Life Above Wheels: From Out of the Hospital and Back Into School

 

The author in his not-so-beloved wheelchair. Photo provided by Ben Kindlon
The author in his not-so-beloved wheelchair. Photo provided by Ben Kindlon

With nearly all of my required courses completed, I stood among hundreds of second-semester seniors set on graduating SUNY New Paltz.  I crafted the ideal schedule with all of my classes blocked on two days, leaving myself plenty of time to party and snowboard throughout the semester.  Unfortunately, things didn’t pan out the way I was expecting them to.

 On February 6, I broke my pelvis and fractured the L5 vertebra of my spine in a snowboarding accident at Hunter Mountain. I was airlifted from the mountain and flown to the Albany Medical Center where I spent a week, which was followed by a month in a hospital bed at my parents’ house in Glenmont, New York.

During my time bedridden, New York received more snow than I could remember in all my time as an addicted snowboarder. Averaging roughly 60 trips a season (when the snow is usually shit), I felt like Mother Nature was adding some serious insult to my already devastating injury.

Pain does not even begin to describe what I felt following the slam. Shifting my body even half of an inch on the bed resulted in uncontrollable wails. The basketball-sized welt that covered my backside at least provided some cushion on the bed, to keep me from having to rest fully on my cracked iliac crest. Nothing was easy, and the mood-altering, mind-numbing painkillers I needed to keep from the overwhelming, sickening physical torment didn’t help in my overall efficiency.

I went from being surrounded by dozens of friends, a beautiful girlfriend (one on foreign exchange, leaving in just months!), to having my diploma nearly in grasp to being stuck in my mom and dad’s house barely able to shower myself. I’d fallen from confident to utterly powerless in seconds, and would remain in despair for what seemed like an eternity. I needed to get back to New Paltz, but my doctor said returning to school for the semester seemed highly improbable, meaning that I would not be able to graduate with my friends, as I had hoped.

Fortunately, I am not the first SUNY New Paltz student to have injured himself during a school semester, and there were accessible resources to aid me in my return to campus.

Director of the SUNY New Paltz Disabilities Resource Center Portia Altman said that in her 15 years as director roughly 10 students per academic school year come to the resource center seeking aid for injury related disabilities.

  • The author in his not-so-beloved wheelchair. Photo provided by Ben Kindlon

There are various accommodations that can be made for students who have endured injuries, because there is “not one solution for everybody,” Altman said.   For instance, if a student had recently suffered from a head injury, Altman or another faculty member could contact the students’ professors to earn the student extra time on his or her exams if necessary.  If a student has a hand or wrist injury, faculty of the disabilities resource center could help find someone to transcribe notes for the injured student, or provide them with a laptop computer to type their notes.
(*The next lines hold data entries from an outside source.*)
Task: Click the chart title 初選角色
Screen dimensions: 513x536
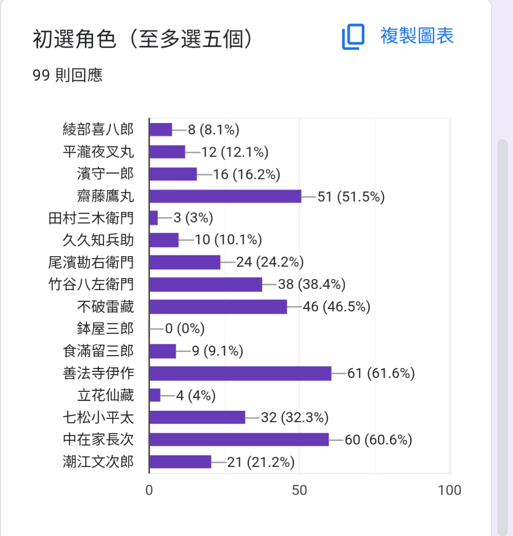Action: (75, 40)
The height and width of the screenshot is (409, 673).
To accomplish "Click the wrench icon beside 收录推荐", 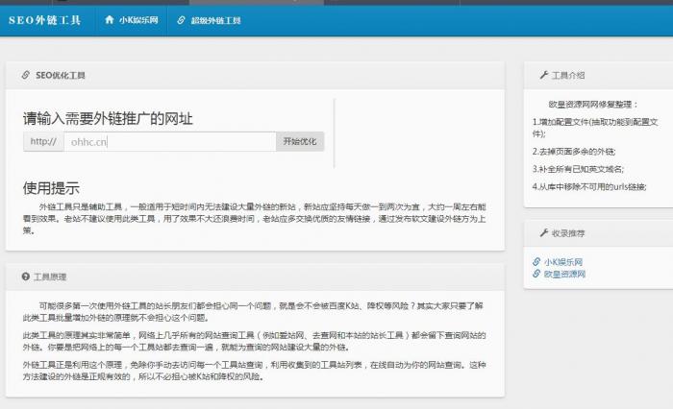I will tap(542, 233).
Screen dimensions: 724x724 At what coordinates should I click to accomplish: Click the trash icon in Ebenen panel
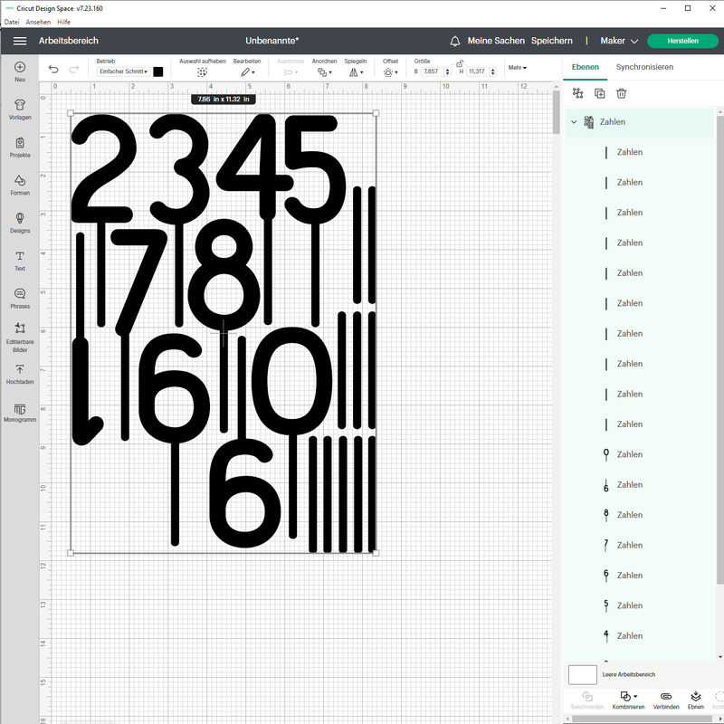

“I want them [temporarily disabled/injured students] to be as independent as they can be,” Altman said.

Leg injuries, or any injury that impedes on independent mobility (i.e. a shattered pelvis), are oftentimes the most difficult to accommodate, Altman said.

“One misconception people have is that we provide wheelchairs and escorts,” she said. “We don’t.”
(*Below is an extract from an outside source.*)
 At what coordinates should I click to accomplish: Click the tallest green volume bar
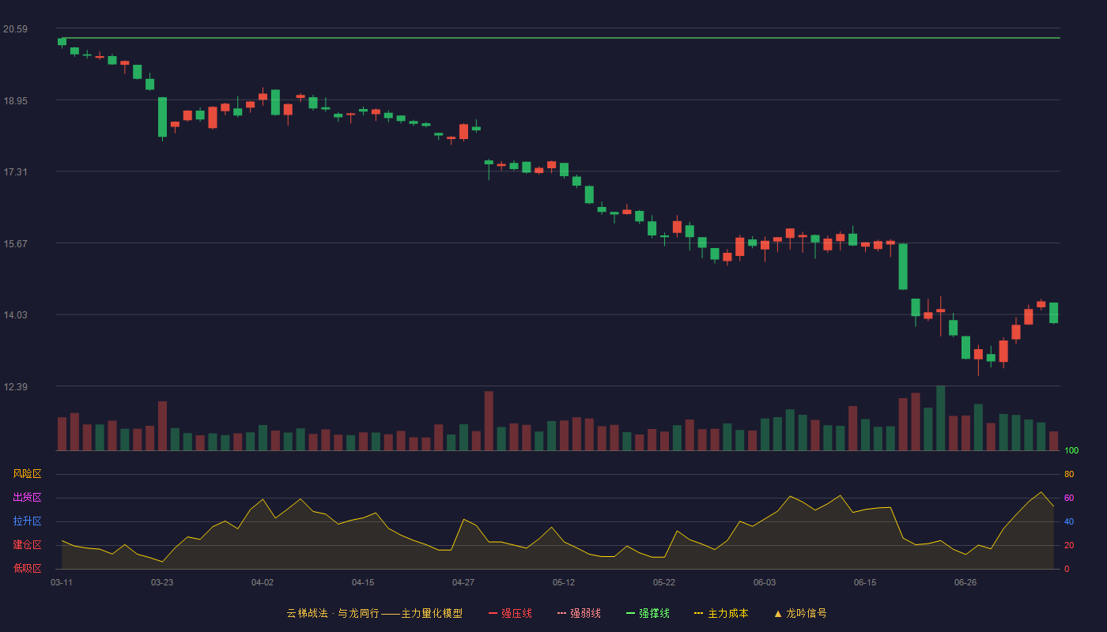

For students with mobility impairing injuries, the resource center faculty is there to show them handicap accessible routes around campus. In some cases the student’s classroom can be relocated or the student can make individual accommodations with their professors. Altman said the best thing for a student to be is willing to communicate with the faculty about their situation. She said that the success of a student returning to school from an injury relies heavily on “self-advocacy” and “being open and honest.”
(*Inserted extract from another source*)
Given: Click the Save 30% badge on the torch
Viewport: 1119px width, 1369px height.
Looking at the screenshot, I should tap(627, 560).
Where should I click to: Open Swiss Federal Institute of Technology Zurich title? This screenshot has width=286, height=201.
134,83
My statistics class, fulfilling my mathematics general education requirement, is located in Van Den Berg Hall. The steep streets surrounding Van Den Berg Hall make it inaccessible for someone coming from campus in a manual wheelchair.  After explaining my situation to my professor, she was gracious enough to let me complete the course through independent study.

Temporary living accommodations were also available in the dormitories on campus.  Although all of the handicap specific dorm rooms were already full, there was a room on the first floor of Bouton that could fit my wheelchair. I was able to rent the room for $28.91 a day. Having a room on campus was essential to my returning to class and staying on course with graduation.

People take for granted the use of their legs.  After spending only a month in a wheelchair, I have a new found respect for those who carry out their daily lives in one.  Every crack or bump in the ground is a new obstacle. To get onto a sidewalk, I needed a ramp. To change floors, an elevator. Traveling steep hills was unfeasible. Doors without a handicap button to open them can be quite a challenge. And every time I wanted to leave or enter my apartment in town, I had to scoot up and down a flight of stairs on my butt.

I have never experienced such a harsh injury or nightmarish experience, and hope to never again.  But with all things considered, I am fortunate.  Through open and efficient communication with the SUNY New Paltz faculty and staff (and disregarding my doctor’s thoughts on me returning to school), my family and I were able to put together the necessary pieces of this nasty puzzle so I can still graduate on time. I am very much looking forward to walking across the stage this May.